### Text section
A classically trained musician with a love for great songwriting, Roxi Copland’s innovative sound is forged at the crossroads of Americana, roots, and jazz. From her confessions that “the things I speak aloud might hurt the ones I love” to professing seductively “I prefer my arms with yours entwined,” the five songs that make up her I Come From Crazy EP reveal an artist unafraid to divulge her shortcomings, frustrations, and desires.
“It took a while for me to be self-confident enough to write a song without complex chords in it,” she recalls, referencing her previous life as a singing pianist in jazz clubs. “I noticed that what I really loved as a kid were songs that told stories, and a lot of those were country and Americana … my songwriting started to have more of a tilt towards that direction.” Throughout the EP, Copland’s sultry vocals are framed by country-tinged instrumentation from a stellar lineup of some of Austin’s finest—including Warren Hood on fiddle (Alejandro Escovedo, Joe Ely, The Waybacks), Adam Nurre on drums (David Ramirez, Jeremy Pinnell) James Bookert on banjo (Whiskey Shivers, Wild Child), Devin North on bass (Arielle), and Justin Douglas, who also engineered and co-produced the album with Copland, on pedal steel and guitar. The resulting sound is akin to a rowdier, rootsier Madeleine Peyroux or Melody Gardot.
Lead single “Daddy Don’t Do Politics,” which earned an accolade from the International Songwriting Competition (2020 Semi-Finalist, Folk/Singer-Songwriter category), might be the most timely of all the tracks on the EP. In just over two minutes, it offers up a succinct summation of that moment when a father gets a lesson in privilege from his more progressive daughter. “He didn’t appreciate me pointing out that he had a huge head start in life, and I didn’t appreciate him willfully ignoring a massive amount of privilege. So I got a little passive-aggressive and wrote this song and admittedly had a lot of fun while doing it,” Copland recalls.

### Provided material

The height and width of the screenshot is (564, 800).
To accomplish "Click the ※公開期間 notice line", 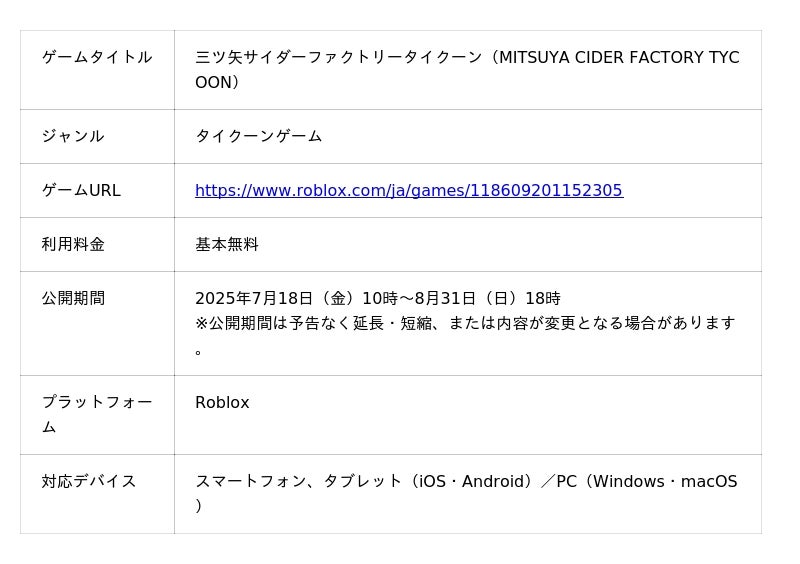I will tap(465, 323).
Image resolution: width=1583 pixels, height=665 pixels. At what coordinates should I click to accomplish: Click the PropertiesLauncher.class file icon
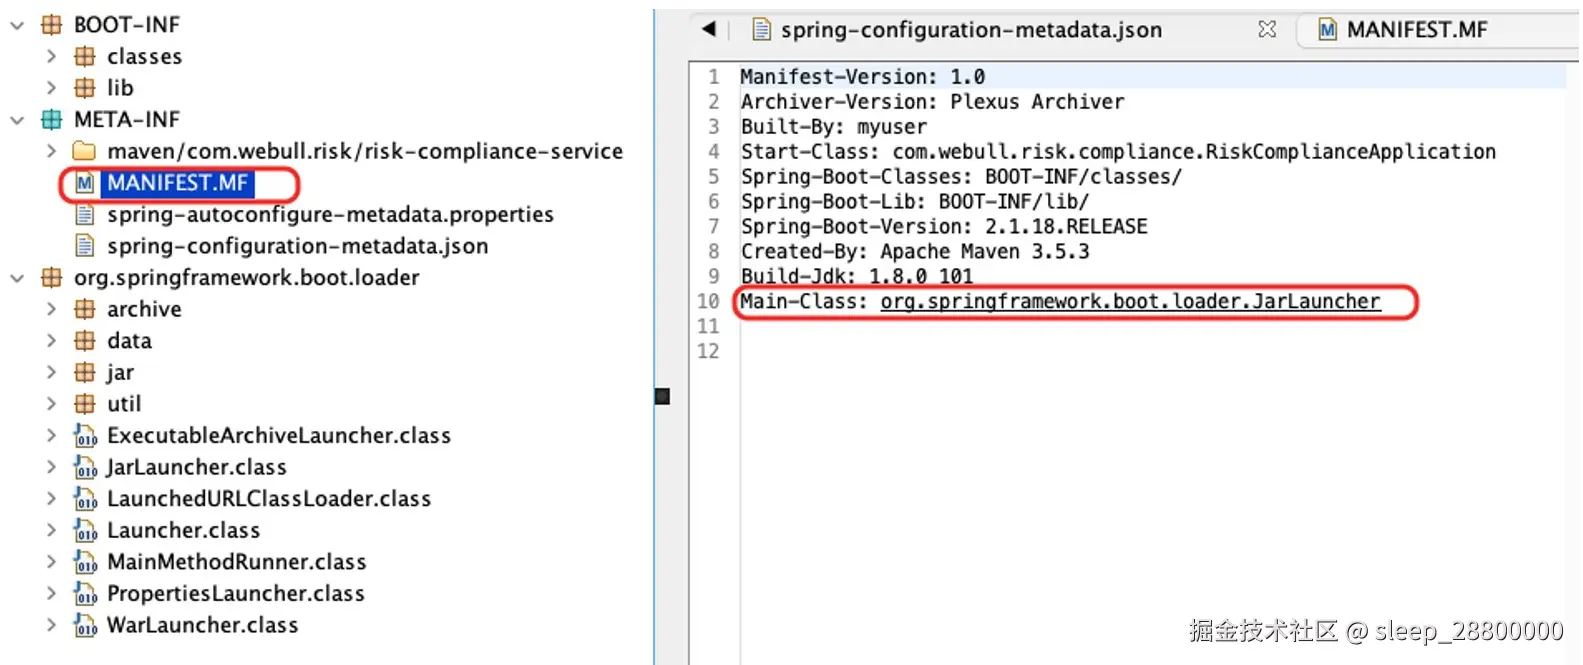85,594
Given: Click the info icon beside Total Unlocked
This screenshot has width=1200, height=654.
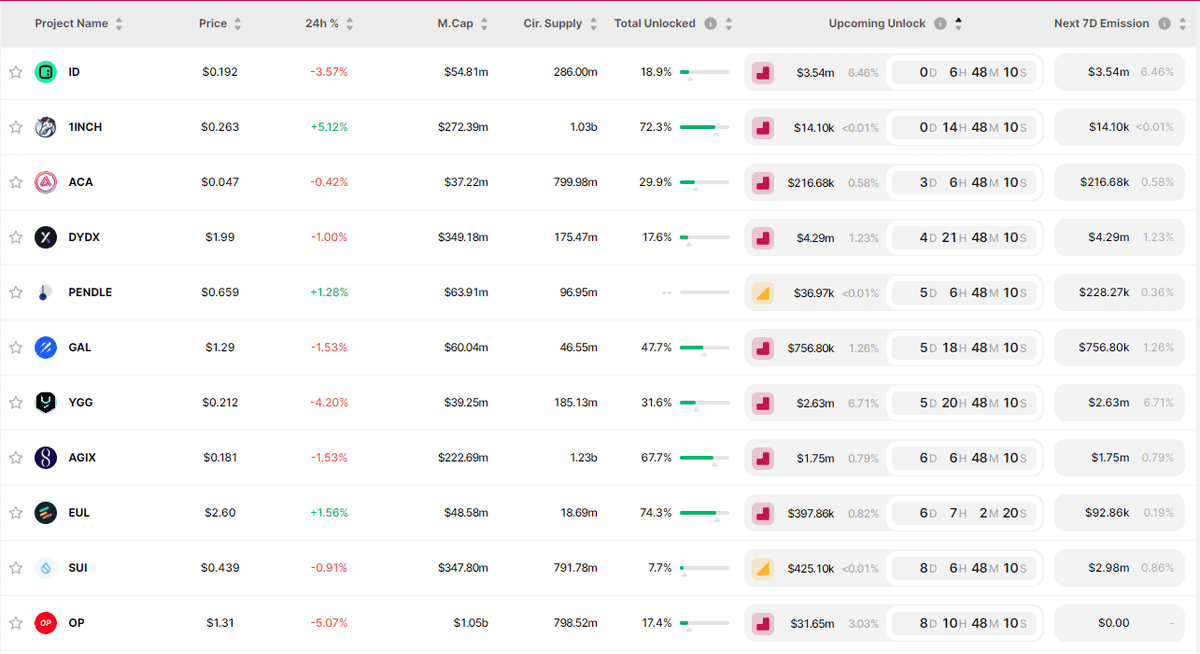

### Requirement 1
In the Roxi Copland profile, which competition recognized "Daddy Don't Do Politics"?
### Requirement 2
Reproduce the Roxi Copland profile from "A classically trained" to "frustrations, and desires.".
### Requirement 3
Pick up the Roxi Copland profile after its last sentence and keep writing.

### Reply 1
The International Songwriting Competition named it a 2020 Semi-Finalist in the Folk/Singer-Songwriter category.

### Reply 2
A classically trained musician with a love for great songwriting, Roxi Copland’s innovative sound is forged at the crossroads of Americana, roots, and jazz. From her confessions that “the things I speak aloud might hurt the ones I love” to professing seductively “I prefer my arms with yours entwined,” the five songs that make up her I Come From Crazy EP reveal an artist unafraid to divulge her shortcomings, frustrations, and desires.

### Reply 3
Looking for an escape of sorts during the pandemic, Copland says she steered her efforts towards simply having fun with music, centering the storytelling, and looking internally to family dynamics for inspiration. “I was focusing on telling a story, whether it was funny, sarcastic, or getting a political dig in, and trying to write to that story rather than coming up with a song and then writing a story to fit.”
When almost all of her gigs fell off the calendar due to Covid, most of her income did as well. Serendipitously, Copland noticed that Douglas, an award-winning producer/engineer, had also lost all his bookings and was offering a “pay what you can” option for time at his King Electric Recording studio in Austin. Having worked with a massive list of artists that span every genre imaginable, from Celine Dion to Jimmy LaFave, Douglas proved to be the perfect guiding hand for putting Copland’s self-reflective musings to tape, and the EP came together very quickly. It didn’t hurt that Copland came in with a solid sense of direction in terms of how she wanted things to sound; “I knew 90% of what I wanted on every song before I went in there,” she explains. “When I took it to Justin, he added these interesting touches that I don’t think I would have come up with.”
The EP closes with one of the most well-known of all traditional folk songs, “House of the Rising Sun.” As Copland details, she crafted an arrangement that harkens back to the lesser-known original version. “It was initially written for a woman to sing, which changes the meaning of the lyrics from the Animals’ arrangement that most folks are familiar with—about a guy that apparently just can’t stop visiting a New Orleans brothel. The original version is about the sex worker herself, and my arrangement goes back to that.” The resulting darker, more dissonant take is the perfect showcase for Copland’s most unique strengths, her ability to play with tradition and give it her own stamp, one of equal parts confidence and wit, and one that will have you returning to I Come From Crazy again and again.